* **What to do**
Rewrite the rows below with "Products Range" changed to "Our Products" and nothing else altered. Omit the pictures from your answer.

---+---

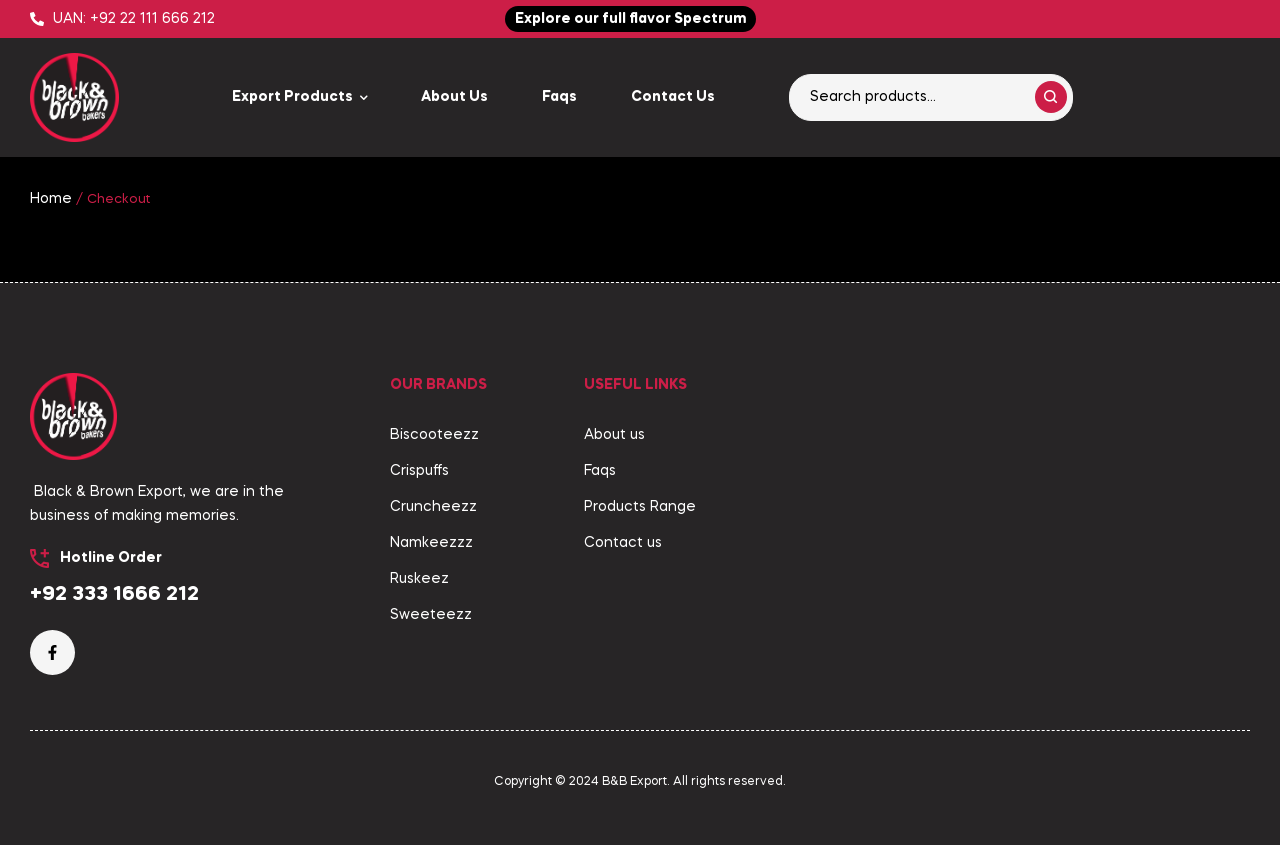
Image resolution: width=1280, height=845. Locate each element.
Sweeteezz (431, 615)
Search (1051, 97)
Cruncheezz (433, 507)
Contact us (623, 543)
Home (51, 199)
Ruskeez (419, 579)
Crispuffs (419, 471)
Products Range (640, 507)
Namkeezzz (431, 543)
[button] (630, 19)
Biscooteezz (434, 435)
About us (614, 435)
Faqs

---+---

* **Output**
Image resolution: width=1280, height=845. Locate each element.
Sweeteezz (431, 615)
Search (1051, 97)
Cruncheezz (433, 507)
Contact us (623, 543)
Home (51, 199)
Ruskeez (419, 579)
Crispuffs (419, 471)
Our Products (640, 507)
Namkeezzz (431, 543)
[button] (630, 19)
Biscooteezz (434, 435)
About us (614, 435)
Faqs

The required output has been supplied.